[ASSIGNMENT] Locate the string "will" in the records below. Copy every line where it occurs.

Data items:
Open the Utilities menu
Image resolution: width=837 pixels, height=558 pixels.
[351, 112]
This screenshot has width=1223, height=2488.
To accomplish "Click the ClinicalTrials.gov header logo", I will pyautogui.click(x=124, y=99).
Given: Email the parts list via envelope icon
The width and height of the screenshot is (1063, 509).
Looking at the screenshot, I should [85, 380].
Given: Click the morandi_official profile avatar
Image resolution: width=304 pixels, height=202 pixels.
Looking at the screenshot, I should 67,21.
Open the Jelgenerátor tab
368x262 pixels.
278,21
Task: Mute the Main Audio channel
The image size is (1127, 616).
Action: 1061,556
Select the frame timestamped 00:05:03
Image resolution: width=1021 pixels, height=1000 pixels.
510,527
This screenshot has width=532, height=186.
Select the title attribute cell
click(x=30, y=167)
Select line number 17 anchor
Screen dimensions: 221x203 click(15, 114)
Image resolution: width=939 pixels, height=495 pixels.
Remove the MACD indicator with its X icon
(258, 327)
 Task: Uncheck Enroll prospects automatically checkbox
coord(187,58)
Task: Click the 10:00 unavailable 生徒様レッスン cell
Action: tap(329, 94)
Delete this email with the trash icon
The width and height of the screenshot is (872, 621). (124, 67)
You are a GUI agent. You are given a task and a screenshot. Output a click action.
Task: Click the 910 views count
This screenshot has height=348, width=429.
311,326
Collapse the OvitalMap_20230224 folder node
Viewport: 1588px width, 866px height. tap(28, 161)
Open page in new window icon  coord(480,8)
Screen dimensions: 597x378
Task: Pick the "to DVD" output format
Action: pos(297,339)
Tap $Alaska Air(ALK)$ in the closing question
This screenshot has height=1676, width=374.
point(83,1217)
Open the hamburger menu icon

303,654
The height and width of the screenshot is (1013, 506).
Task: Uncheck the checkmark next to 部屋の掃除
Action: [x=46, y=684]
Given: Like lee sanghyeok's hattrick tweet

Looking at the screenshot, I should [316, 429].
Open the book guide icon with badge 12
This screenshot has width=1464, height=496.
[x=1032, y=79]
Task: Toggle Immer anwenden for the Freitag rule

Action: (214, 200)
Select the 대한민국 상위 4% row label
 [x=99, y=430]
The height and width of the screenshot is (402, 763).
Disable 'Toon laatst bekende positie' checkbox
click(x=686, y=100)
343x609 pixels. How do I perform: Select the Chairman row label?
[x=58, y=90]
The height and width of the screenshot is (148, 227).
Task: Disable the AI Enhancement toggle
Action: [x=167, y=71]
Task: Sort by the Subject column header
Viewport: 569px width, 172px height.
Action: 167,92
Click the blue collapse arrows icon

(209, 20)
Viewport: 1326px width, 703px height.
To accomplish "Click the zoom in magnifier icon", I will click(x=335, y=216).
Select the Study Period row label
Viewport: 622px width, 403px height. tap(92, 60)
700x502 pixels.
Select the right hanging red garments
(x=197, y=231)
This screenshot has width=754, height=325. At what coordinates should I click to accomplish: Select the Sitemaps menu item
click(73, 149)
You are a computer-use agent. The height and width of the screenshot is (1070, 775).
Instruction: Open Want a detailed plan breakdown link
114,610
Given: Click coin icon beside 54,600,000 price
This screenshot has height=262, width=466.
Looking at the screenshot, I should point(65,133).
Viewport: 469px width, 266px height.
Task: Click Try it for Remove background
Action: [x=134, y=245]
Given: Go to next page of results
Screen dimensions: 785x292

[ANSWER TO THE PROBLEM]
To accomplish "Click the ClinicalTrials.gov header logo", I will pyautogui.click(x=124, y=99).
To accomplish "Click the zoom in magnifier icon", I will click(x=335, y=216).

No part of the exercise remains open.